Uitspraak
GERECHTSHOF AMSTERDAM
1.[appellant sub 1] ,
[appellant sub 2] ,
Gerechtshof Amsterdam
In deze zaak gaat het om de beëindiging van een huurovereenkomst tussen appellanten en geïntimeerde, waarbij de geïntimeerde de huur heeft opgezegd wegens dringend eigen gebruik. De appellanten, [appellant sub 1] en [appellant sub 2], huren sinds 1 juli 2015 een woning van de geïntimeerde, die zelf van juni 2007 tot 1 juli 2015 in de woning heeft gewoond. De geïntimeerde heeft de huurovereenkomst opgezegd omdat zij en haar dochters zich in een onveilige woonsituatie bevinden door de bedreigende aanwezigheid van haar ex-partner. De kantonrechter heeft de huurovereenkomst beëindigd per 1 januari 2021 en de appellanten veroordeeld tot ontruiming van de woning en betaling van schadevergoeding aan de geïntimeerde.
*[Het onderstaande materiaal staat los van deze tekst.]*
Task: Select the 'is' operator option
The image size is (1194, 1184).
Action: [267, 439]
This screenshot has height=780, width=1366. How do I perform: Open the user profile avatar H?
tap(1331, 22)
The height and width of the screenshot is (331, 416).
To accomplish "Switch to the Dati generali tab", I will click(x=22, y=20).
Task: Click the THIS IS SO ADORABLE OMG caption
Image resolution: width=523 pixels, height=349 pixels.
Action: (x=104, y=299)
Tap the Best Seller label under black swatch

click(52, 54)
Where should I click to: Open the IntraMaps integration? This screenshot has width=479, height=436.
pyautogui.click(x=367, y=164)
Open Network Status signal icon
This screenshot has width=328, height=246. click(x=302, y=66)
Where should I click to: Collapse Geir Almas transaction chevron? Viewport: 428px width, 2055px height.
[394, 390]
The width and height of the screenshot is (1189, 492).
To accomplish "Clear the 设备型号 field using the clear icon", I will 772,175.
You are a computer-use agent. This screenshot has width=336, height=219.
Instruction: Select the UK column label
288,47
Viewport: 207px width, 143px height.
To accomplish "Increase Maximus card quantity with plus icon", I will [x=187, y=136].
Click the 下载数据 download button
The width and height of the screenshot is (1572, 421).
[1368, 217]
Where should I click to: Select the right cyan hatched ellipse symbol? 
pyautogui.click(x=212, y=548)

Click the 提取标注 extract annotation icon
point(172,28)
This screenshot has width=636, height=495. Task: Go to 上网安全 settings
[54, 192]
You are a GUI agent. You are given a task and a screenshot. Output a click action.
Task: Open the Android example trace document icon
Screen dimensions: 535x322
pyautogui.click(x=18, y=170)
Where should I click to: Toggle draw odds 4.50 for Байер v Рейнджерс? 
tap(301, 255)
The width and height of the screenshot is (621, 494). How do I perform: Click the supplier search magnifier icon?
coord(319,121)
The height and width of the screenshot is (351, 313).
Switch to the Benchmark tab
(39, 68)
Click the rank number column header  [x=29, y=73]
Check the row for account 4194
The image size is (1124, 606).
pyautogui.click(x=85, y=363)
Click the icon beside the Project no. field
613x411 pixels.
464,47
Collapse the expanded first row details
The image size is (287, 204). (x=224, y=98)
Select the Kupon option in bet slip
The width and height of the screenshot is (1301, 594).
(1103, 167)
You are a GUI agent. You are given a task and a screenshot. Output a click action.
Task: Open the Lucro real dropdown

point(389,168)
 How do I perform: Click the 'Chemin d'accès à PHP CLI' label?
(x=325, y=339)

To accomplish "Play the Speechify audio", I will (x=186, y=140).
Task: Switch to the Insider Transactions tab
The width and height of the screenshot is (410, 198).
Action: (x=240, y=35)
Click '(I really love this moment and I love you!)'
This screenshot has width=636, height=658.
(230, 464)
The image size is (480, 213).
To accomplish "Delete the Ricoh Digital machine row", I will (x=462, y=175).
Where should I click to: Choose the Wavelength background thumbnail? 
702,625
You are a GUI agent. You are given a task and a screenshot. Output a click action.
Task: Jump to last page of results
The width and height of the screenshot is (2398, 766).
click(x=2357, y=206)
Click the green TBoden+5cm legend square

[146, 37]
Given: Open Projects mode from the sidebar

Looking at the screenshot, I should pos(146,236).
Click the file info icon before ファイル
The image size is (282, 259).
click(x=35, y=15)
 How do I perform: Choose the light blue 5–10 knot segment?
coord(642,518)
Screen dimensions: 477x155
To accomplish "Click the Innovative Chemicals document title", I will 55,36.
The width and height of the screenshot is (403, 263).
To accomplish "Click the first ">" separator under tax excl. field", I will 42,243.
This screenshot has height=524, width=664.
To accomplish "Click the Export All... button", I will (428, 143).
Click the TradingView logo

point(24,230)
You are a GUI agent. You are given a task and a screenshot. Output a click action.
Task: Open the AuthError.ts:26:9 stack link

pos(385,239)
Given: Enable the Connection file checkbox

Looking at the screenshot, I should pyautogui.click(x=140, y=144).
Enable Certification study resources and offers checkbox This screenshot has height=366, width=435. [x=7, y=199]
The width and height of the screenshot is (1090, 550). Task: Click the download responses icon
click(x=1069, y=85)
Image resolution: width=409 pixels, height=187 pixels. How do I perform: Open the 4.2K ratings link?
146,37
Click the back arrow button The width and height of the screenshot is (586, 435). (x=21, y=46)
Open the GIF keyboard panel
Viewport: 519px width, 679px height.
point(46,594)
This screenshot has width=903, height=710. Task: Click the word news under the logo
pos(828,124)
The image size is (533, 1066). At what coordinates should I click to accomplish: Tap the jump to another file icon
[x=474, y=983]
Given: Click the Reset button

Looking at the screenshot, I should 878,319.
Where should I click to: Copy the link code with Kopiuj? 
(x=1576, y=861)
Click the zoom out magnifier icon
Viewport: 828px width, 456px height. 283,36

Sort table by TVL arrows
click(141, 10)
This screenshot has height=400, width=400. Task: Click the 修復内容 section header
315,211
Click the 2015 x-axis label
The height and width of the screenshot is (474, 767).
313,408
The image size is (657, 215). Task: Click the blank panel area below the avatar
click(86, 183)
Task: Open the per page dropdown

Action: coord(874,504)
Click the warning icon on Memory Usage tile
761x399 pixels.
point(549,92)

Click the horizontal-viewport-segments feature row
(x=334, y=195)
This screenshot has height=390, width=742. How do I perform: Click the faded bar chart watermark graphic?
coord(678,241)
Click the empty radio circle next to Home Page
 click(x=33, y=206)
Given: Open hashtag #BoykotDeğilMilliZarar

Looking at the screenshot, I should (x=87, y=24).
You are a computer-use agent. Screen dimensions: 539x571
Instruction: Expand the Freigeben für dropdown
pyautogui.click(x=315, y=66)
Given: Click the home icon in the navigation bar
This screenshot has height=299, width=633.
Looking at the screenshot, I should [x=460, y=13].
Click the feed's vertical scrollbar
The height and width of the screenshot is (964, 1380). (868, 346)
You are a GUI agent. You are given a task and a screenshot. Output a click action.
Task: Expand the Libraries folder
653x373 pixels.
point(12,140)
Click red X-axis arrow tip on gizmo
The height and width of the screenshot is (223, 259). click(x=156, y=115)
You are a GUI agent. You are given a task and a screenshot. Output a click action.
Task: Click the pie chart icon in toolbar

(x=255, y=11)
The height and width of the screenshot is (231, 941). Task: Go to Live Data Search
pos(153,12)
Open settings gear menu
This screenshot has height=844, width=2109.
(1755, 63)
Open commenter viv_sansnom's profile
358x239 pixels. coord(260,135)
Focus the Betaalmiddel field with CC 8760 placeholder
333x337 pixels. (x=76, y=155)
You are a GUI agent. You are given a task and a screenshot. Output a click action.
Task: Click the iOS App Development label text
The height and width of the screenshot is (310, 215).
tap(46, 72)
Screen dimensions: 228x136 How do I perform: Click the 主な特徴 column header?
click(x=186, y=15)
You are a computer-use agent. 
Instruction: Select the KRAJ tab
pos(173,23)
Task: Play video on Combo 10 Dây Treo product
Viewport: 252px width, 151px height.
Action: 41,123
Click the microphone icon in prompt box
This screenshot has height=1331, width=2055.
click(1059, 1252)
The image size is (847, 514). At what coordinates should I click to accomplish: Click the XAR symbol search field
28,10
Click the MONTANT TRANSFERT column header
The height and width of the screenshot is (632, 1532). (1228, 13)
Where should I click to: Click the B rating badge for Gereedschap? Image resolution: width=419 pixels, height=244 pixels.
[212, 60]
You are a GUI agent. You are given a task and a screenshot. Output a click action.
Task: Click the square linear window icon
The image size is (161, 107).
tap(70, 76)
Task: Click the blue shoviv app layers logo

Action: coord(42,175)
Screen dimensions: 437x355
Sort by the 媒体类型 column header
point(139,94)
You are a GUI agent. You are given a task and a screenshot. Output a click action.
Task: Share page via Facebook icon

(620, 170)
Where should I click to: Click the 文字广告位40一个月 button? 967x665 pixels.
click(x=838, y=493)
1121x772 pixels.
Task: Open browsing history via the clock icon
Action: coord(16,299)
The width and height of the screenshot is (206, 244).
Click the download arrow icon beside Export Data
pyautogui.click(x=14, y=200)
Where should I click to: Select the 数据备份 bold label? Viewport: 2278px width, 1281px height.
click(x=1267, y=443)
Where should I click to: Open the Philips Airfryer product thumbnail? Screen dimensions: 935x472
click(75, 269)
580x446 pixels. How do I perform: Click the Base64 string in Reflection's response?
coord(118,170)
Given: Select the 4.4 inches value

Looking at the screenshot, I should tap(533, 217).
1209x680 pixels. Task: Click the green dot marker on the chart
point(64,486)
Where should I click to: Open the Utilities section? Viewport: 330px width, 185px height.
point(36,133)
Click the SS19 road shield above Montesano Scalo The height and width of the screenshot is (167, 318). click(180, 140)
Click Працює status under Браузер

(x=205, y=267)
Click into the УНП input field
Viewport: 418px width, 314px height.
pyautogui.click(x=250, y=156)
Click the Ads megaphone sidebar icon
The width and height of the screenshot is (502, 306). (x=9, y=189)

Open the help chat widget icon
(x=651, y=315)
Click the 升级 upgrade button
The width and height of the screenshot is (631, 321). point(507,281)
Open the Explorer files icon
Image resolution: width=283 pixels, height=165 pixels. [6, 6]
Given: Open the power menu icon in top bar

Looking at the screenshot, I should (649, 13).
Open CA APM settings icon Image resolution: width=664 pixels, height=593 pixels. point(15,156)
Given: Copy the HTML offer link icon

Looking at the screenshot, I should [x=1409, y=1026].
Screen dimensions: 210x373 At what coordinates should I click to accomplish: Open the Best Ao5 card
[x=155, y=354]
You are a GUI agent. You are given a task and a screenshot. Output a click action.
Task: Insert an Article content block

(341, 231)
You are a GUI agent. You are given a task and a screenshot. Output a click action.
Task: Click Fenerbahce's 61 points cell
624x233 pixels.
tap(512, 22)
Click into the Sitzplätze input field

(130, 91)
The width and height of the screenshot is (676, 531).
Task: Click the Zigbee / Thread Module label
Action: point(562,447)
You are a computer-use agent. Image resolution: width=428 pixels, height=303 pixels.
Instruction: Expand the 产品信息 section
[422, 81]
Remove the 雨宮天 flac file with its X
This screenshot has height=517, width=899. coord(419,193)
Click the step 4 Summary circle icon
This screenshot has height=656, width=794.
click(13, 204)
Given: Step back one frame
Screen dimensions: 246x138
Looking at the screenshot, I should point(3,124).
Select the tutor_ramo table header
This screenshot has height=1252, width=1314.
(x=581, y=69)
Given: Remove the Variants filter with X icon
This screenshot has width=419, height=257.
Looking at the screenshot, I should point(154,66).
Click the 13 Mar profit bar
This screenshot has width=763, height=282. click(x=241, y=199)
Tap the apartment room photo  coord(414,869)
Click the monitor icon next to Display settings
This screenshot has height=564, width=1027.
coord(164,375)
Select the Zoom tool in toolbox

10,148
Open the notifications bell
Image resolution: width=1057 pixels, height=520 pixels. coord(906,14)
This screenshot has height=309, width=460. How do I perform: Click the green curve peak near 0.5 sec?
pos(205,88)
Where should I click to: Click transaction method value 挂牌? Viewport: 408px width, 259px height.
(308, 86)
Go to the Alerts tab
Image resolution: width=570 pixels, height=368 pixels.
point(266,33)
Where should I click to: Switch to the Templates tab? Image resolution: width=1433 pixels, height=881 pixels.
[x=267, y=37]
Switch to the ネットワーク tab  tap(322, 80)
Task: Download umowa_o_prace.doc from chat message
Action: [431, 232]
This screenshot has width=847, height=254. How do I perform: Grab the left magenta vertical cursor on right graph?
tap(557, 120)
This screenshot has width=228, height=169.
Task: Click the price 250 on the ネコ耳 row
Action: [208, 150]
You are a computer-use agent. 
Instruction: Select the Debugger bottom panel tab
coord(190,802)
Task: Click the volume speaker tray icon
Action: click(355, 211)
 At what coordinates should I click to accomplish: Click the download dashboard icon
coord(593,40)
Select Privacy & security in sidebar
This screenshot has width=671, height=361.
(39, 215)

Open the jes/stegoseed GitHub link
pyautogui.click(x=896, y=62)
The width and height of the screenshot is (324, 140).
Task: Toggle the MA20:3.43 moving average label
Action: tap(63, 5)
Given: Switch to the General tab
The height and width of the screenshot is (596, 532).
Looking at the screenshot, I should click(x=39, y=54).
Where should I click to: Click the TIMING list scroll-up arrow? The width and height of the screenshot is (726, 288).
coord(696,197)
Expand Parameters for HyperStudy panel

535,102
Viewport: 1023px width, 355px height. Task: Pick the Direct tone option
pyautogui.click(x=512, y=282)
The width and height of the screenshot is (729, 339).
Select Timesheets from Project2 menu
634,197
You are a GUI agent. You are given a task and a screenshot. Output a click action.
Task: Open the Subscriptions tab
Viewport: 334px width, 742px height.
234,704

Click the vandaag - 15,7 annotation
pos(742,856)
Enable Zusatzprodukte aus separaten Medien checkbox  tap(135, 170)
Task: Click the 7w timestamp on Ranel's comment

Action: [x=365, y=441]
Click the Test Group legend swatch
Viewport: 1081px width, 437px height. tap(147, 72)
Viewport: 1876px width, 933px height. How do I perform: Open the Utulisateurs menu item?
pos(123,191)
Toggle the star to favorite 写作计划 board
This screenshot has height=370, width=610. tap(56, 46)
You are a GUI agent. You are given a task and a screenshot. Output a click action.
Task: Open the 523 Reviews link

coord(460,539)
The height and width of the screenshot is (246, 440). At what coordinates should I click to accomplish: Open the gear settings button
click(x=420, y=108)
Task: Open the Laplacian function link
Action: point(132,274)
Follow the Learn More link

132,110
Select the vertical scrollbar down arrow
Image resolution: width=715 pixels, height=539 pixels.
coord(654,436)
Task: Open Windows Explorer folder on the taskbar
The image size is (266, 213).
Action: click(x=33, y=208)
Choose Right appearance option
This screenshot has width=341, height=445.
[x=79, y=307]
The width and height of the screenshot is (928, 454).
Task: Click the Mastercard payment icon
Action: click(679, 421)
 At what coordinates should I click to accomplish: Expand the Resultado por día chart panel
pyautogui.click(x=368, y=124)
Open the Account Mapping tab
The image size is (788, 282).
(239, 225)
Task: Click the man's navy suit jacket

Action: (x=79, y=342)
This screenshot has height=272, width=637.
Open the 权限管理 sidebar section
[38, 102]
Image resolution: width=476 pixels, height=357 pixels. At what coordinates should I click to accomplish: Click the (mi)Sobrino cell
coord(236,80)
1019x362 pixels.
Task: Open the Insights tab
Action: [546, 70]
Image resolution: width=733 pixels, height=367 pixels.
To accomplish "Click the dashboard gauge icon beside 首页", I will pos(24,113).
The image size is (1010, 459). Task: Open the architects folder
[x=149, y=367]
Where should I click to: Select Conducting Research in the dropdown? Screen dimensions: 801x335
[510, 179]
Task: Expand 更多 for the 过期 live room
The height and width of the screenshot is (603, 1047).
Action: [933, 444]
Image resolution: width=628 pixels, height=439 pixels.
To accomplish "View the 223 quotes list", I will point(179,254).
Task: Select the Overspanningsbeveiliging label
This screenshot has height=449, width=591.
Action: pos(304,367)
In hoger beroep hebben de appellanten de grieven ingediend dat de geïntimeerde de woning niet dringend nodig heeft en dat zij zelf voldoende inspanningen heeft geleverd om andere woonruimte te vinden. Het hof heeft echter geoordeeld dat de geïntimeerde aannemelijk heeft gemaakt dat zij de woning dringend nodig heeft voor eigen gebruik, gezien de onveilige situatie waarin zij en haar dochters zich bevinden. Het hof heeft de eerdere beslissing van de kantonrechter bekrachtigd, maar de einddatum van de huurovereenkomst verplaatst naar 31 oktober 2022, zodat de appellanten voldoende tijd hebben om een andere woning te vinden. Tevens zijn de appellanten veroordeeld in de kosten van het geding in hoger beroep.